» **REQUIREMENT**
Please extract all lines in the data below that contain the word "every".

Pointing data for text and elements
Start

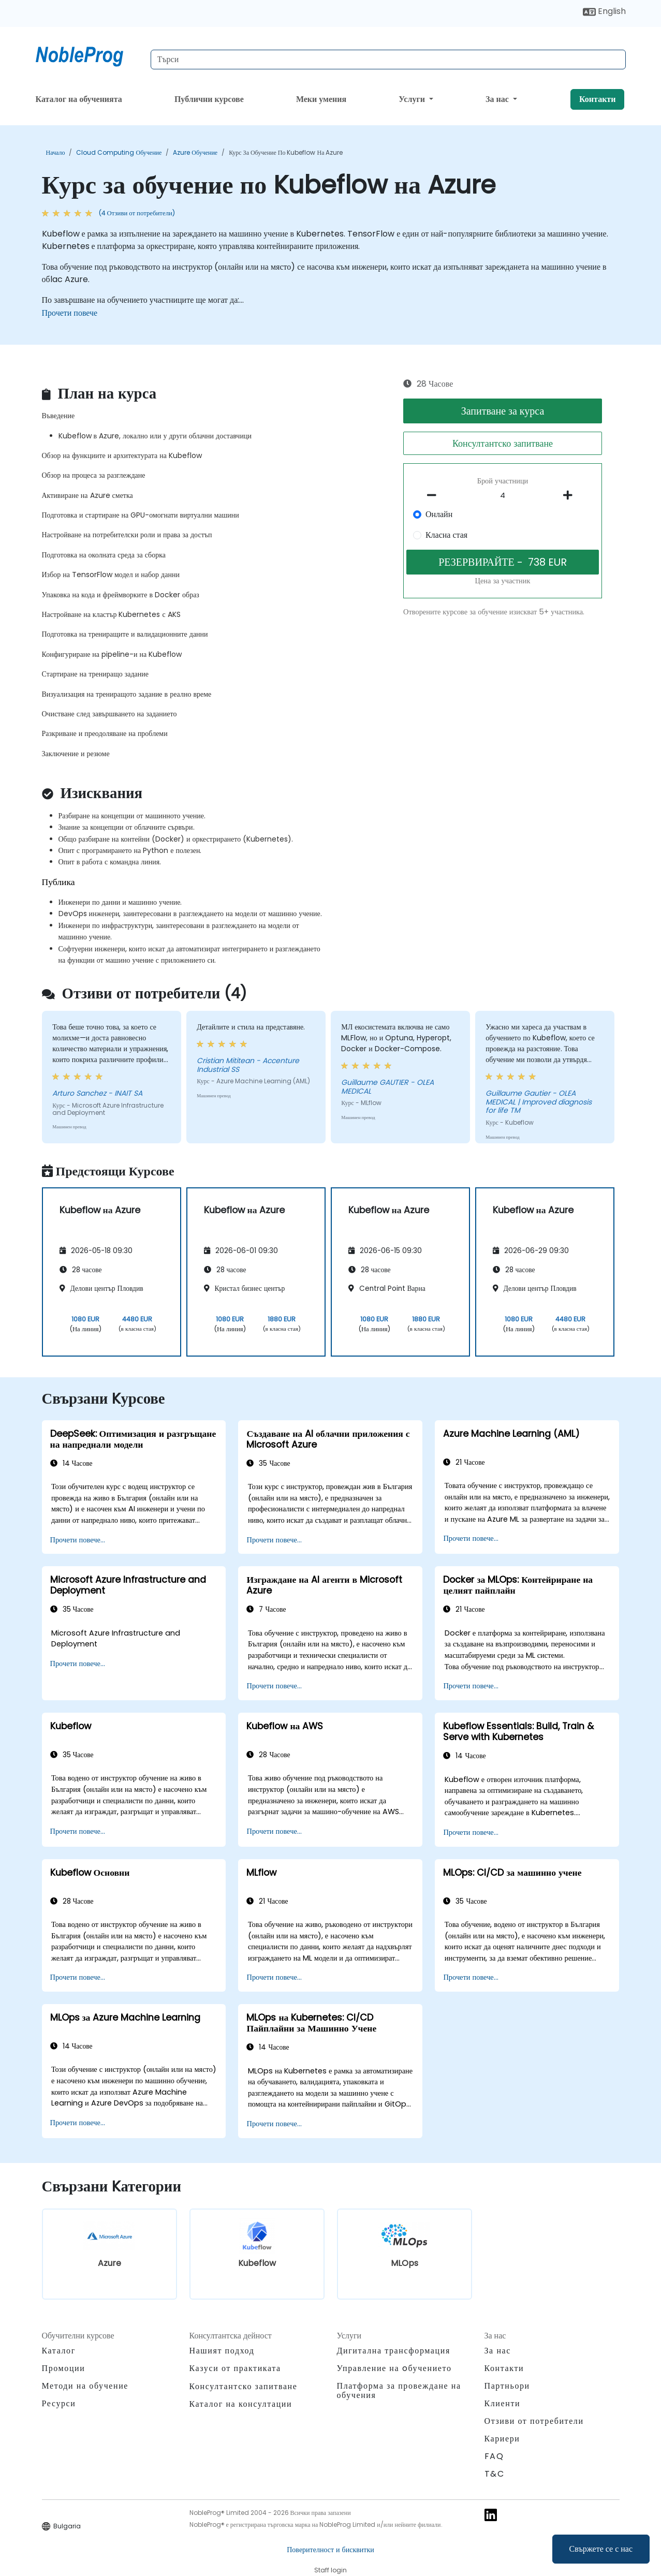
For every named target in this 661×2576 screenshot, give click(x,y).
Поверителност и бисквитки (330, 2549)
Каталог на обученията (79, 99)
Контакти (597, 99)
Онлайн (438, 514)
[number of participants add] (571, 495)
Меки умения (321, 99)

End

» **OUTPUT**
For every named target in this 661×2576 screenshot, give click(x,y).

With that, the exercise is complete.